SimLingo presents a vision-language-action framework that unifies closed-loop driving with vision-language understanding and explicit language-action alignment, using a camera-only pipeline. The method combines high-resolution tile-based image encoding, a finetuned large language model with LoRA, and disentangled action outputs to drive and describe decisions, while introducing Action Dreaming to align language instructions with executable trajectories. It achieves state-of-the-art results on CARLA Leaderboard 2.0 and Bench2Drive, and demonstrates strong performance on VQA/Commentary tasks alongside robust language-conditioned driving.
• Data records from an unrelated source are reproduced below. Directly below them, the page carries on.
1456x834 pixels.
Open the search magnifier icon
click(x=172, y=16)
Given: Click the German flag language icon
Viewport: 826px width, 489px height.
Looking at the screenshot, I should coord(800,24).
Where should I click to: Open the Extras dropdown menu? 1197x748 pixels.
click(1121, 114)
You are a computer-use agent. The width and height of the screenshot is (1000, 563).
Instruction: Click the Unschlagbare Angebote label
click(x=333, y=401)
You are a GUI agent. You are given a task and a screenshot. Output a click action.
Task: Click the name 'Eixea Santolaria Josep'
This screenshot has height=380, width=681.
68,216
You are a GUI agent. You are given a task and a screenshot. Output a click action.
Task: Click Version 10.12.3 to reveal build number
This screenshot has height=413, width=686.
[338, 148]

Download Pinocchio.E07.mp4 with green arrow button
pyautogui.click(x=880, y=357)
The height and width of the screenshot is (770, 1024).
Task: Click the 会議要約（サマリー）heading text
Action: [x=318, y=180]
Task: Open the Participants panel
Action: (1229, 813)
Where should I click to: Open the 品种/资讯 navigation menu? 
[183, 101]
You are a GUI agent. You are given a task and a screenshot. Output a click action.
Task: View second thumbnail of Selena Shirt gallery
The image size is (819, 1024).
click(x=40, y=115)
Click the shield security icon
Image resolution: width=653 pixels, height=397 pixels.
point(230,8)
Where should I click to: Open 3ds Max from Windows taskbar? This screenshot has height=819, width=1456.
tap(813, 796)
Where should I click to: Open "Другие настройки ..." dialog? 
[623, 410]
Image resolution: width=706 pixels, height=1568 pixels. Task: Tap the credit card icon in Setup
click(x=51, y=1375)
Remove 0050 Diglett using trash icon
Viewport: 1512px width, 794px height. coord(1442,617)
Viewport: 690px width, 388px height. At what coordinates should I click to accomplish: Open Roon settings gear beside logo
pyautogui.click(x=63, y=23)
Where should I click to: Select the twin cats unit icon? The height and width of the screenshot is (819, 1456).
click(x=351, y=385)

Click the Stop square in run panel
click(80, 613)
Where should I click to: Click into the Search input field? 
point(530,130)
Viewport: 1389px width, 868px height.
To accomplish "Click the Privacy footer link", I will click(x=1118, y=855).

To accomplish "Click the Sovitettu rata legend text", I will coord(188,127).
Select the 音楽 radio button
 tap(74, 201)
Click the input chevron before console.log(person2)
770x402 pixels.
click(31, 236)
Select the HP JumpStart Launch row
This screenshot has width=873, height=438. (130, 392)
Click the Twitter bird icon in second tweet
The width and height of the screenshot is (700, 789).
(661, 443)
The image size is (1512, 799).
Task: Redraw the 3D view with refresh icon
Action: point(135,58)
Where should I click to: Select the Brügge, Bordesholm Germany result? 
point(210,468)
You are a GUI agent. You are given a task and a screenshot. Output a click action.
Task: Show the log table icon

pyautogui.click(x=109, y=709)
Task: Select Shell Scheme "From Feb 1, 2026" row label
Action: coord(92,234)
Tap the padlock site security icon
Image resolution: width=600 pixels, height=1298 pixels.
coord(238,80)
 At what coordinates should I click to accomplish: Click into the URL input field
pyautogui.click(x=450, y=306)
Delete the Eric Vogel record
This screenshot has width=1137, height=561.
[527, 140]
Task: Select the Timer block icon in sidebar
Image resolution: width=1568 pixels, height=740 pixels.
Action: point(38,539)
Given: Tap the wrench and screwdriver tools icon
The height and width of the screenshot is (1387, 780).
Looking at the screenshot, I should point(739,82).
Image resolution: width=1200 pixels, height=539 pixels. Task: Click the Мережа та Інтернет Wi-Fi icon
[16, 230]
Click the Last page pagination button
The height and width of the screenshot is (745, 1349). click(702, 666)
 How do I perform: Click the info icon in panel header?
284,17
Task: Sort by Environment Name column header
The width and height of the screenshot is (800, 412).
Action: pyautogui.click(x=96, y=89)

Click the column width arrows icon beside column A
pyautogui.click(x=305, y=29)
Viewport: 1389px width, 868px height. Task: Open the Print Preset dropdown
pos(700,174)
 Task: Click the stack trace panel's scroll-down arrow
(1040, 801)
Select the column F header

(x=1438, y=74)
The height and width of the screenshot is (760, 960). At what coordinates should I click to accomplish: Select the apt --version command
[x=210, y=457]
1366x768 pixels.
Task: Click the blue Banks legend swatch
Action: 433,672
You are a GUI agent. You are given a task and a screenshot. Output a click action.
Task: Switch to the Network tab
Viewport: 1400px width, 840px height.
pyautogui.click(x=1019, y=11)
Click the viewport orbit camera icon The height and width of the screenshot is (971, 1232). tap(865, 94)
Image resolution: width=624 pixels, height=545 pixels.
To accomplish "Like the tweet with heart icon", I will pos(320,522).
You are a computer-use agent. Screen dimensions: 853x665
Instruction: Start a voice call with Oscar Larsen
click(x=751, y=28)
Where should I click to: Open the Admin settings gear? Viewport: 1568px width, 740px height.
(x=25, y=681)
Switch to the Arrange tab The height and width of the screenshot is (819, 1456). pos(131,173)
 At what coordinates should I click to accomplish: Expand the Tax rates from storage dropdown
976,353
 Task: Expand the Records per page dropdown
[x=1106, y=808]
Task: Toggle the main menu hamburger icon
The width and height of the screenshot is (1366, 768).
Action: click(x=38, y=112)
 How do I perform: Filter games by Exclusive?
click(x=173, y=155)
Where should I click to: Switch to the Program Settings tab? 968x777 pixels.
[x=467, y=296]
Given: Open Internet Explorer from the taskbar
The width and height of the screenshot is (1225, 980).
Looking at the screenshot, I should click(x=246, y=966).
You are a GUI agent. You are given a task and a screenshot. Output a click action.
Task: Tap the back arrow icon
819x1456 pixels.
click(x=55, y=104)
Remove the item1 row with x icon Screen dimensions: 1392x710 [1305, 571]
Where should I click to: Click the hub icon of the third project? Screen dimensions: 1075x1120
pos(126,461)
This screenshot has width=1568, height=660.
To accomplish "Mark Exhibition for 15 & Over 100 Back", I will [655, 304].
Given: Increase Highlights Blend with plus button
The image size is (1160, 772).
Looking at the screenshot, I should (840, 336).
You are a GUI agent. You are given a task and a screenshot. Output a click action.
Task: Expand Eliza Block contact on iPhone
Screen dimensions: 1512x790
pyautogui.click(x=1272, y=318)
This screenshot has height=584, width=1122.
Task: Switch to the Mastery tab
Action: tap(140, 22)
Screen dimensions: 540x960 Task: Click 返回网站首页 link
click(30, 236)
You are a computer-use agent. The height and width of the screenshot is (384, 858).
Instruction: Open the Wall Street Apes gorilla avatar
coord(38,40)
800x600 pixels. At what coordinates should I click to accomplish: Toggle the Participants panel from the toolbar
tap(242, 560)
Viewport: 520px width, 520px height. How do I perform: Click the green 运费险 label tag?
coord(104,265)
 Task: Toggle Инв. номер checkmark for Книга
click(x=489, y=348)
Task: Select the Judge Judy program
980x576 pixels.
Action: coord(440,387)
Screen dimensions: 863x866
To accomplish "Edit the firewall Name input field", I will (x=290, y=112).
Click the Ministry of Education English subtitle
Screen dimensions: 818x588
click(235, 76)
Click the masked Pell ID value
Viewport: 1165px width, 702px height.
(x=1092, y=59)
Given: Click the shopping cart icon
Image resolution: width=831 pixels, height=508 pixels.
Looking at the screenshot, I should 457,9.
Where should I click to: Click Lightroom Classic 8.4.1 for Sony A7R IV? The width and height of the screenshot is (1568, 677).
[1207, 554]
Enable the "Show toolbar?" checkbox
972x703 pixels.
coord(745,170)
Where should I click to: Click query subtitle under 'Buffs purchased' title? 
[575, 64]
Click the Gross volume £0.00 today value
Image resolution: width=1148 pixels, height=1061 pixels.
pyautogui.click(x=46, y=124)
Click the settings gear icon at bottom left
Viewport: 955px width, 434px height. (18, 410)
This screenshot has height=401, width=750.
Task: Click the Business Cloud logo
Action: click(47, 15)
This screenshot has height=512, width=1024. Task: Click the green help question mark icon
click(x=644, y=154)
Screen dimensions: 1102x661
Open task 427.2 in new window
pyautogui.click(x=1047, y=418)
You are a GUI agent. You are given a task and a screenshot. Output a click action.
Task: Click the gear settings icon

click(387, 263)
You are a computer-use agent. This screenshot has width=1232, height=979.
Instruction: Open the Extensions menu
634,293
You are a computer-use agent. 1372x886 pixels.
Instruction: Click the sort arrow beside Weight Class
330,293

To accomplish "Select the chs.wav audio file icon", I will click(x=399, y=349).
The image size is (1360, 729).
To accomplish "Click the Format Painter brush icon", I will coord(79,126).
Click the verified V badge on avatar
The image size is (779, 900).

The work highlights the importance of aligning language with action for robust generalization and interactive driving, while acknowledging limitations related to real-world latency and the need for further exploration of Chain-of-Thought gains.

Abstract

Integrating large language models (LLMs) into autonomous driving has attracted significant attention with the hope of improving generalization and explainability. However, existing methods often focus on either driving or vision-language understanding but achieving both high driving performance and extensive language understanding remains challenging. In addition, the dominant approach to tackle vision-language understanding is using visual question answering. However, for autonomous driving, this is only useful if it is aligned with the action space. Otherwise, the model's answers could be inconsistent with its behavior. Therefore, we propose a model that can handle three different tasks: (1) closed-loop driving, (2) vision-language understanding, and (3) language-action alignment. Our model SimLingo is based on a vision language model (VLM) and works using only camera, excluding expensive sensors like LiDAR. SimLingo obtains state-of-the-art performance on the widely used CARLA simulator on the Bench2Drive benchmark and is the winning entry at the CARLA challenge 2024. Additionally, we achieve strong results in a wide variety of language-related tasks while maintaining high driving performance.

Figures (11)

• Figure 1: Overview: SimLingo is a vision-language-action model unifying the tasks of autonomous driving, vision-language understanding and language-action alignment. It is state of the art on the official CARLA Leaderboard 2.0 and Bench2Drive using only camera images. We introduce the task of Action Dreaming, a form of instruction following, to improve the alignment of language and action.
• Figure 2: SimLingo architecture. We encode the image, navigational conditioning and the language prompt. To encode high-resolution images, we split them into tiles, and encode each independently to reuse the pre-trained image encoder pre-trained on 448x448 resolution. All embeddings get processed by an LLM which we finetune with LoRA to predict language and actions. The action output utilizes a disentangled representation with both temporal speed waypoints and geometric path waypoints for improved lateral control.
• Figure 3: Qualitative results for VQA and Commentary. For VQA we show the question, the ground truth answer and the predicted answer for two examples scenes. Both questions refer to objects far away only apparent in a couple of pixels, but the model still produces correct answers.
• Figure 4: Qualitative results of Pose Dreaming. We show the predicted actions for a diverse set of situations and instructions. The model can successfully adapt to path and speed related instructions. Legend: red: path waypoints, green: speed waypoints, blue graph: speed in m/s.
• Figure 5: SimLingo-BASE architecture. The images are split in two, and each split is independently encoded and then concatenated, downsampled, and projected before feeding it into a transformer decoder which is based on the LLaMA architecture. The output utilizes the same output representation as SimLingo.